100 M€ investis pour 280 M€ dégagés. Depuis son arrivée à Lille, Luis Campos fait des miracles sur le marché des transferts. De quoi susciter la curiosité. Le quotidien sportif portugais Record est parti à sa rencontre lors du dernier jour du mercato d’hiver. Et le conseiller spécial du président des Dogues Gérard Lopez a dévoilé quelques-uns des secrets du système de recrutement du LOSC. « Nous savons que nous ne pouvons pas recruter des joueurs de grands clubs, c’est pour ça que nous cherchons des talents dans des championnats où nous avons la capacité d’investir », a-t-il expliqué avant de poursuivre.

« Construire une équipe, c’est comme construire un puzzle. Il ne suffit pas que le joueur soit bon, il faut que les pièces s’imbriquent.

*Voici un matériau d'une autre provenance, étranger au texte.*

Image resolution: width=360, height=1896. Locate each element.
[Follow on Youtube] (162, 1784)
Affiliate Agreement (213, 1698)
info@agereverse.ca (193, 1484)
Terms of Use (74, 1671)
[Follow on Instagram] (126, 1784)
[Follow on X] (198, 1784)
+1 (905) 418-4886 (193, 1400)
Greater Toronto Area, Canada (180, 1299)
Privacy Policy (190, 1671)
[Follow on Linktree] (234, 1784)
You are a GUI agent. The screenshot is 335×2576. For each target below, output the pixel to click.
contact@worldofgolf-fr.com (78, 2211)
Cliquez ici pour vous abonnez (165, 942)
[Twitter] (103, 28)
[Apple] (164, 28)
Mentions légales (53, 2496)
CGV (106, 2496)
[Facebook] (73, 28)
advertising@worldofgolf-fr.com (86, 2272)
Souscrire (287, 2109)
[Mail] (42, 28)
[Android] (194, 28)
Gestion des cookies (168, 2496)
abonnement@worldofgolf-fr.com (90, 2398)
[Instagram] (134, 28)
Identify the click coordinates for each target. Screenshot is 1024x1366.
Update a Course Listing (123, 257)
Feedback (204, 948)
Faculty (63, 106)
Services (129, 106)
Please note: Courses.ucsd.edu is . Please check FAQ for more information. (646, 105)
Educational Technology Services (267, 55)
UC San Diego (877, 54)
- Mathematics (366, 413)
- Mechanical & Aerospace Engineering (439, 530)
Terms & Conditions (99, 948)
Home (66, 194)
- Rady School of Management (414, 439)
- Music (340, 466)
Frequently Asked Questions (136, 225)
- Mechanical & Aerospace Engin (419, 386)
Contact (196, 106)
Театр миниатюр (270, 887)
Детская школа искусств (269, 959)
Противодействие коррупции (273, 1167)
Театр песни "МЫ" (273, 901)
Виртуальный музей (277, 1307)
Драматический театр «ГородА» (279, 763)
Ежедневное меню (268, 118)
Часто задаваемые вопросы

Le football est un sport collectif et la plus grande erreur en scouting, selon moi, c’est de choisir de bons joueurs, mais qui ne s’intègrent pas au modèle de jeu de l’équipe », a-t-il indiqué, justifiant le pari Nico Gaitan (31 ans), arrivé en fin de marché alors qu’il était libre de tout contrat. « Acheter pas cher et revendre à prix d’or, c’est une bonne expression, mais une équipe ne peut pas seulement avoir des jeunes talents », a-t-il lancé, glissant des détails croustillants sur le processus de recrutement dans le Nord.

« Cette équipe de 6 scouts est spéciale et a pris beaucoup de temps à être montée. Je les ai formés de manière spécifique avec l’aide de mon bras droit Admar Lopes. Nous travaillons sur six zones, une plus fixe en France et d’autres qui tournent. Chaque scout a trois pays à analyser. Chaque scout reste deux mois et demi dans une zone avant de passer à une autre, récupérant les informations du scout à qui il succède, soit les trois meilleurs joueurs par poste de chaque pays avec trois niveaux de prix : de 0 à 3 M€, de 3 à 6 M€ et de 6 à 9 M€. Tous les rapports sont compilés dans une base de données que j’ai développée technologiquement avec une équipe portugaise », a-t-il détaillé avant d’ajouter.

À fond dans le projet LOSC

« Il n’y a pratiquement que moi qui aie accès à ces rapports. Si trois scouts conseillent le même joueur, cette application me prévient que je dois aller le voir sur place et l’étudier en profondeur. J’utilise le fast scouting. C’est un réseau qui, en quelques minutes, me permet de savoir si le joueur a le profil tactique pour s’adapter à l’équipe et quelles sont ses qualités principales. Les données statistiques sont importantes elles aussi. Si le joueur est intéressant, nous l’observons, d’abord en vidéo, ensuite sur place. L’analyse in situ est fondamentale, parce que je ne crois pas à la seule analyse vidéo pour recruter un joueur. On peut, mais la marge d’erreur est trop importante », a-t-il glissé avant de continuer.

« Le contact est un autre facteur important. Je trouve qu’il est important de prendre un café, déjeuner ou dîner avec le joueur avant de le recruter pour comprendre son langage corporel, cela peut donner des informations importantes », a-t-il ajouté. Courtisé par Tottenham ou Manchester United ces dernières semaines, le Lusitanien semble pleinement concerné par le projet lillois. Et pour lui, les choses sont claires : pas de départ à l’horizon. « Je me sens très bien dans le projet Lille, c’est bien pour moi et les supporters. Il y a des contacts et des prises d’informations, mais je réponds à chaque fois que je suis concentré sur la progression de Lille. Je suis absolument séduit par le recrutement de joueurs de 0 à 3 M€ ou de 3 à 6 M€. Des joueurs qui, avec l’équipe de travail que j’ai, vaudront beaucoup plus à l’avenir », a-t-il conclu. On a hâte de les découvrir.